Session 1: Introduction to Computing Clusters and Bioinformatics

Topics Covered

  • Introduction to Available Computing Clusters
  • Cluster How-Tos: Connect, Transfer Files/Share Data
  • Basic Linux/UNIX commands (e.g. bash scripts, submitting and monitoring jobs)
  • Common bioinformatics formats and tools (e.g. FASTQ, BAM, VCF, BED, and GFF; samtools, bcftools, bedtools, and maftools)

Practical

  • Connect to Biowulf by SSH
  • Basic linux commands
  • Submit interactive jobs
  • Samtools: Read BAM file, get all aligned reads, index, stats
  • Bedtools: merge/intersect
  • Visualize results on UCSC

In this first session we will introduce the basics of working with Biowulf and CCAD including connecting to, working with, and transferring files from both clusters.
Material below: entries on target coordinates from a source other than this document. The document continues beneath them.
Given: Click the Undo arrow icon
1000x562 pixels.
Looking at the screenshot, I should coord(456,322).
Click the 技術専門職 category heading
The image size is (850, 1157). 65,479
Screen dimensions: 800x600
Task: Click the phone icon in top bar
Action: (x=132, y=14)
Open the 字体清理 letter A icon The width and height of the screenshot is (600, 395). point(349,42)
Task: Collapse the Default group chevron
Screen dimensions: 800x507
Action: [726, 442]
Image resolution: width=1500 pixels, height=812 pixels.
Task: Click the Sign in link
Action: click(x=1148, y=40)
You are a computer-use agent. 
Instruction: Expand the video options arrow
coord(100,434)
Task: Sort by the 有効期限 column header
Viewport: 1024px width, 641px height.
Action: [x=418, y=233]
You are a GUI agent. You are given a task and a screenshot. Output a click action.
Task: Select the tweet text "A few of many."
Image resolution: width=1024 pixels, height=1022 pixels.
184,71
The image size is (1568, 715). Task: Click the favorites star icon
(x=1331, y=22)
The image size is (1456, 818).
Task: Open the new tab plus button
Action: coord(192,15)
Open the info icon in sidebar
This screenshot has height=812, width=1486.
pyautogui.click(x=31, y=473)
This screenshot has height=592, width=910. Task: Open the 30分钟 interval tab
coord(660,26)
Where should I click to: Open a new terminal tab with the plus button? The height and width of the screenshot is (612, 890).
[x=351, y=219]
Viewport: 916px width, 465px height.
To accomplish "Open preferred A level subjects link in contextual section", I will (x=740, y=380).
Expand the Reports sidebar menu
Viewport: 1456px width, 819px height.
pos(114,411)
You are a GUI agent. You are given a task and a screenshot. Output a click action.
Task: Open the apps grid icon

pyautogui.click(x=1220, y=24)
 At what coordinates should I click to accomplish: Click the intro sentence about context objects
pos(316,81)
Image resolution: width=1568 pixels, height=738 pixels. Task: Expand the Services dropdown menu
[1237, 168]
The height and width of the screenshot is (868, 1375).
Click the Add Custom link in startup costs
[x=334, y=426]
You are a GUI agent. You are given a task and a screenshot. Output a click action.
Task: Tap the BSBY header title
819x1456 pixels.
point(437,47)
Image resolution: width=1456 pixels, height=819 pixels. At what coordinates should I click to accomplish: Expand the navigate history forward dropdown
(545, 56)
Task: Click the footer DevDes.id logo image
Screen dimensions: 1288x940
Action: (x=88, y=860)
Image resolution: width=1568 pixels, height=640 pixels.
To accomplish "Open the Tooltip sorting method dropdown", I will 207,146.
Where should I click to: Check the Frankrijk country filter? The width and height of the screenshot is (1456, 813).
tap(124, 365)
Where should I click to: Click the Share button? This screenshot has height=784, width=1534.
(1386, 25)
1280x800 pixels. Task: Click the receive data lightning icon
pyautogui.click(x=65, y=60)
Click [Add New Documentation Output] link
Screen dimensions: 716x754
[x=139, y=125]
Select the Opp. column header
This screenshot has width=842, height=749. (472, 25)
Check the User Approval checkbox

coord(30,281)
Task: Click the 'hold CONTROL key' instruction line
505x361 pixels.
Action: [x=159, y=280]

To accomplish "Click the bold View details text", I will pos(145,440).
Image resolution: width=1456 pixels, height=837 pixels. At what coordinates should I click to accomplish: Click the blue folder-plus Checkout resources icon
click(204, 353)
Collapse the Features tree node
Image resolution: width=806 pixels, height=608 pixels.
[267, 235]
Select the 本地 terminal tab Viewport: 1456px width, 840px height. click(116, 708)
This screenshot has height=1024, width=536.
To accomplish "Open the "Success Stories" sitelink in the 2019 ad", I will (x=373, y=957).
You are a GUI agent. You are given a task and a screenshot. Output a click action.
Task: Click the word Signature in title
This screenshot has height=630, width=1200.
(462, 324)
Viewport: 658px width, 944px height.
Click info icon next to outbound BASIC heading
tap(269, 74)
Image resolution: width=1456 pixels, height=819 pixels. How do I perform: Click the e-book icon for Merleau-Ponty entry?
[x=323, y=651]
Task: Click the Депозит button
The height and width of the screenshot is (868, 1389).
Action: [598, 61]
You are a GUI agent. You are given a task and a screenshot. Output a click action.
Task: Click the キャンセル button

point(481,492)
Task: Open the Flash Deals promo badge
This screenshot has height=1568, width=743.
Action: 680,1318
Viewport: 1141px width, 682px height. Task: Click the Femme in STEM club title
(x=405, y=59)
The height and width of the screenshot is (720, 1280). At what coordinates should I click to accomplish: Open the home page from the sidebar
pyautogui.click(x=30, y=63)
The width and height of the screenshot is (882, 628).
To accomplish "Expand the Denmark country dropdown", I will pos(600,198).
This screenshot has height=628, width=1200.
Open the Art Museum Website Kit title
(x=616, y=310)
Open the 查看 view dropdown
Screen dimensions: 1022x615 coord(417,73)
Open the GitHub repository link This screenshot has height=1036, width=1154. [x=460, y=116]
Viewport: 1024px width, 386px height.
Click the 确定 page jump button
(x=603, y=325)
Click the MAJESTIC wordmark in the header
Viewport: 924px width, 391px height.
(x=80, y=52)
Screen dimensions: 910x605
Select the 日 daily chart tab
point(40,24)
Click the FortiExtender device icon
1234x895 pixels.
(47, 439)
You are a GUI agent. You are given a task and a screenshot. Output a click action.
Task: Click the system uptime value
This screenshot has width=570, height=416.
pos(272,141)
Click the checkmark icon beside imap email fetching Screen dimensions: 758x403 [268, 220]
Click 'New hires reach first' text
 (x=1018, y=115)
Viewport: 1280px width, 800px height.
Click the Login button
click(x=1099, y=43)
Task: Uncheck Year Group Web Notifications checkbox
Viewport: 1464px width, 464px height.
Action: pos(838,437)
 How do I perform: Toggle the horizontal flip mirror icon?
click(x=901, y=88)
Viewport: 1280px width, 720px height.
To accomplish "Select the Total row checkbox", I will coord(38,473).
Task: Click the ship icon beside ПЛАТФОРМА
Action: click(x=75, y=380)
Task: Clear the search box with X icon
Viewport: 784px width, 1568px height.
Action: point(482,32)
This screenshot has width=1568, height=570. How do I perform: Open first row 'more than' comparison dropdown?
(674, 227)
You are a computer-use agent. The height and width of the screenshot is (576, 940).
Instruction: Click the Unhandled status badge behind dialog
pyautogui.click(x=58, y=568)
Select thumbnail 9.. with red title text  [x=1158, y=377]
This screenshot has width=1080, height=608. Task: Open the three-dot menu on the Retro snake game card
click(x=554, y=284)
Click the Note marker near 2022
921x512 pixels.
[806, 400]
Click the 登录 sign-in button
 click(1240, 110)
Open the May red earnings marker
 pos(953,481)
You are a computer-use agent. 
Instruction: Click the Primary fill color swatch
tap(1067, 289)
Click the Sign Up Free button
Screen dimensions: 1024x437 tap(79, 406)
Both Biowulf and the CCAD cluster are accessed remotely via the linux command line, therefore some command line knowledge is necessary to work with either. We will cover the basics of linux and shell scripting in the lecture and provide resources for further education. Finally, we will provide an overview of the most common file formats for storing bioinformatics data as well as the tools for working with them.

In the practical section we will practice connecting to Biowulf and the basics of using the linux command line. We will also work with fastq, bam, and bed files to perform some common tasks including subsetting unaligned and aligned sequencing reads, and intersecting and visualizing bed files.